### [AIM]
Please copy the data starting with the line that contains "Viewport: 960px width, 720px height." and going on through the line that contains "Action: [x=910, y=95]", substituting "Select" for each "Click" and leaving everything else unchanged. Omit the pictures.

### [GIVEN DATA]
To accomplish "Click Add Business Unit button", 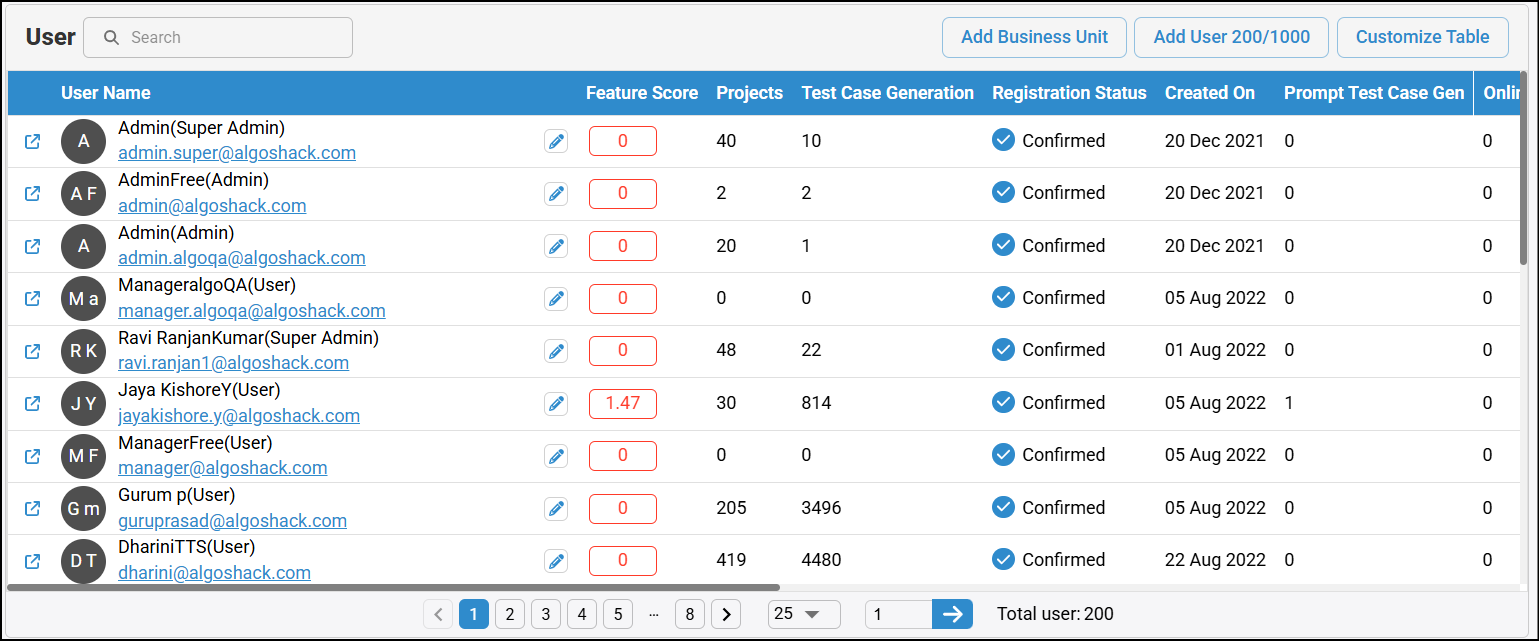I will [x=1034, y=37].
* * *
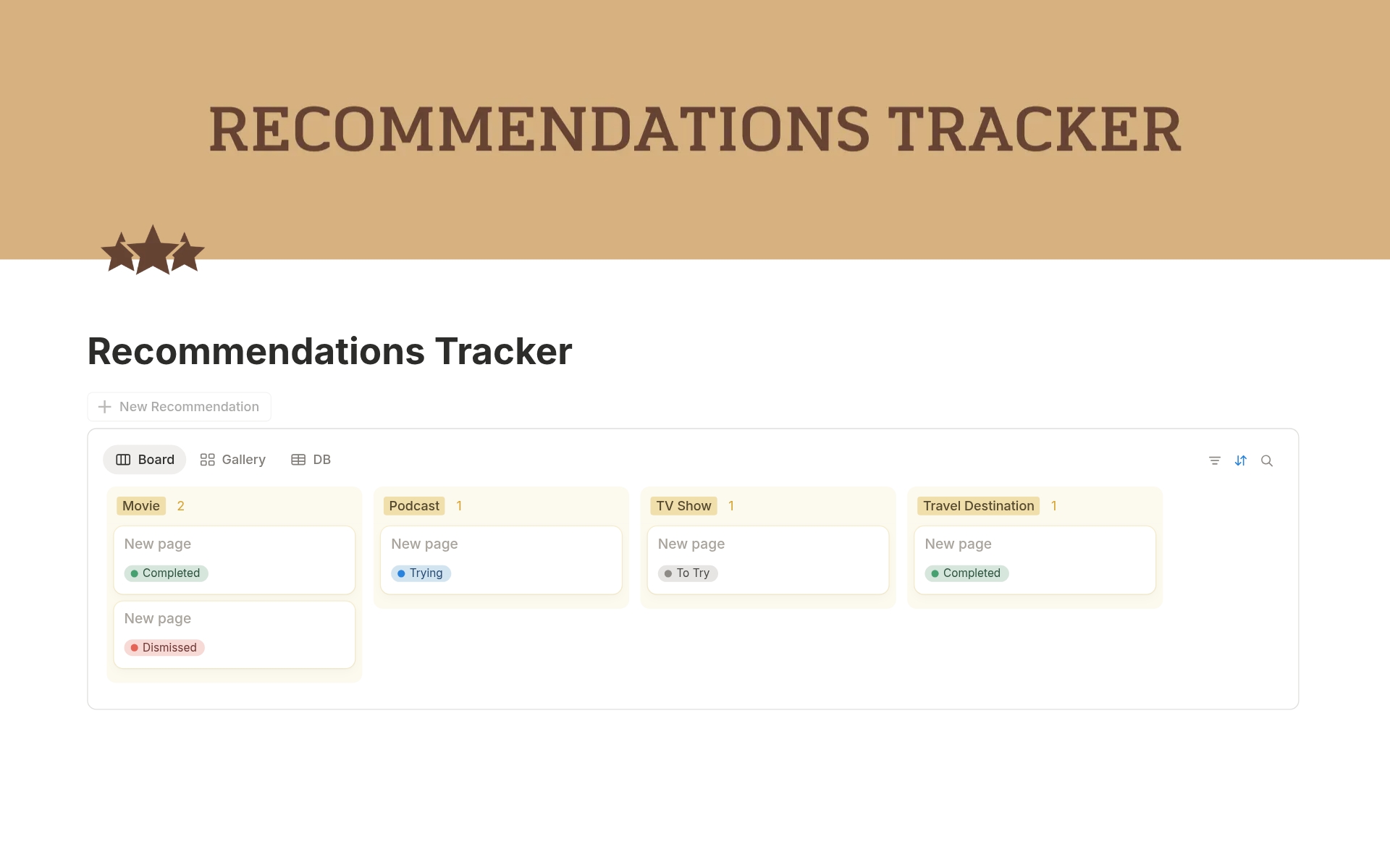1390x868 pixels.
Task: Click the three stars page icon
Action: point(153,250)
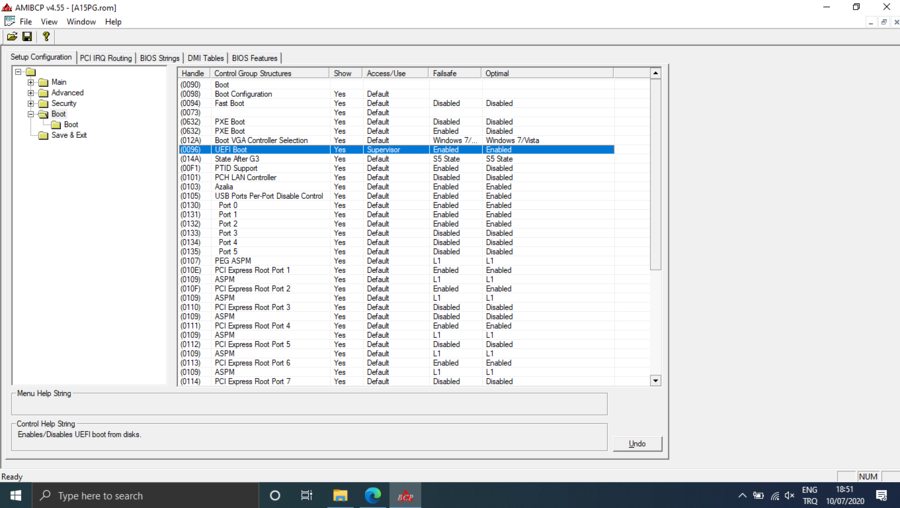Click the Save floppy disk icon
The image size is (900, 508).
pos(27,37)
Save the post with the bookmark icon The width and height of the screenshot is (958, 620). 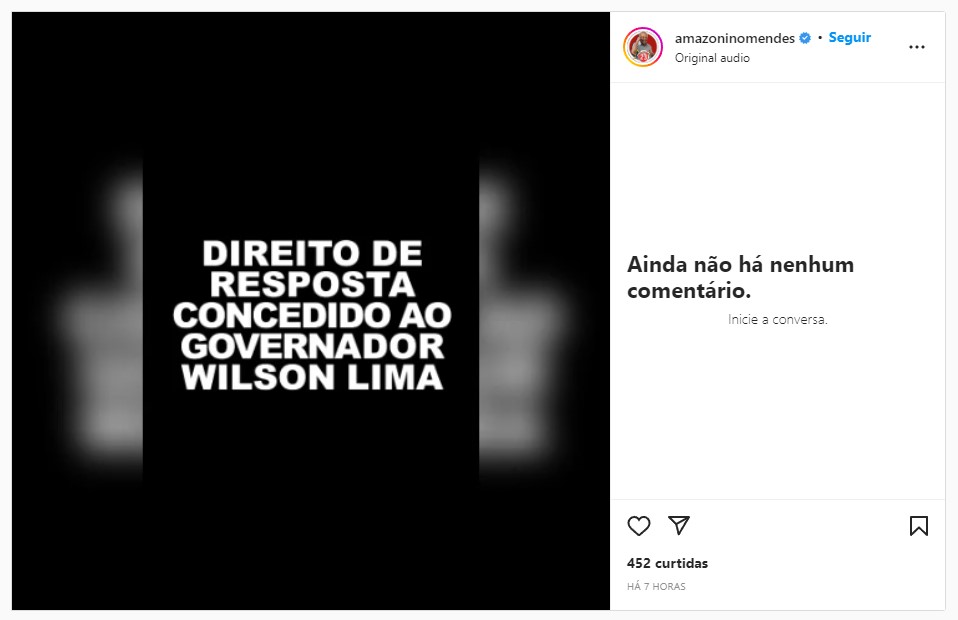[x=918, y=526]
--
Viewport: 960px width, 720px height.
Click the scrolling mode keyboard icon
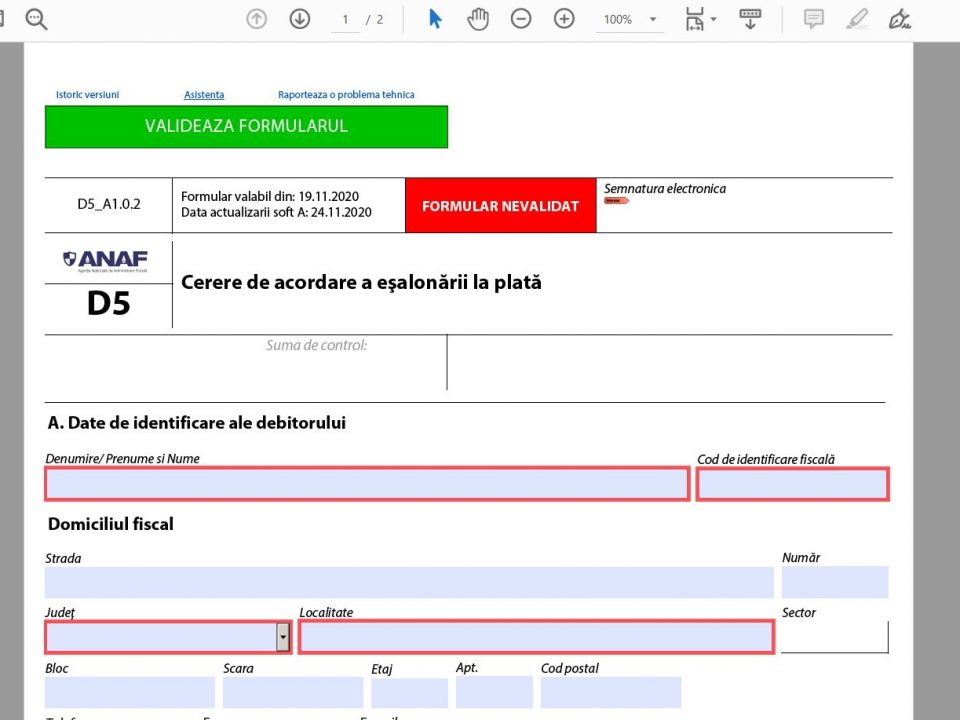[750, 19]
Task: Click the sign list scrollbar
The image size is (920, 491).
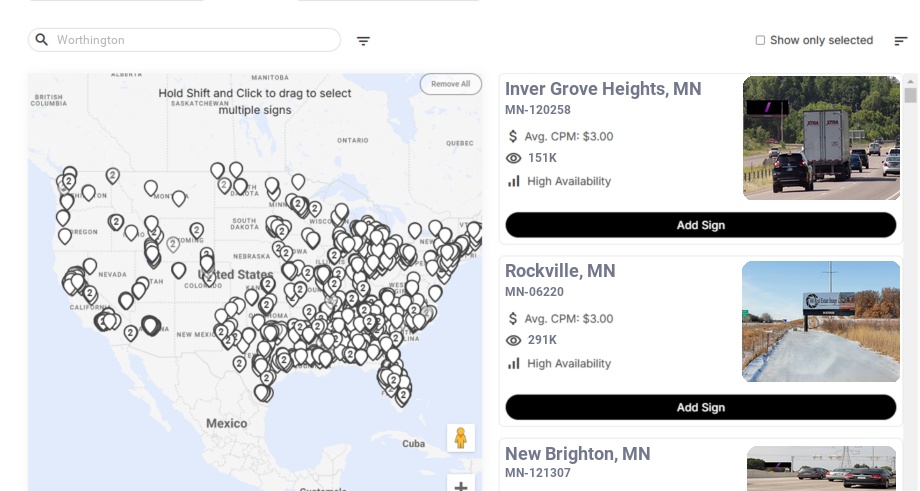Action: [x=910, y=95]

### [SOLUTION BELOW]
Viewport: 960px width, 720px height.
Select the scrolling mode keyboard icon
[750, 19]
Task: Select the sign list scrollbar
The image size is (920, 491).
Action: [x=910, y=95]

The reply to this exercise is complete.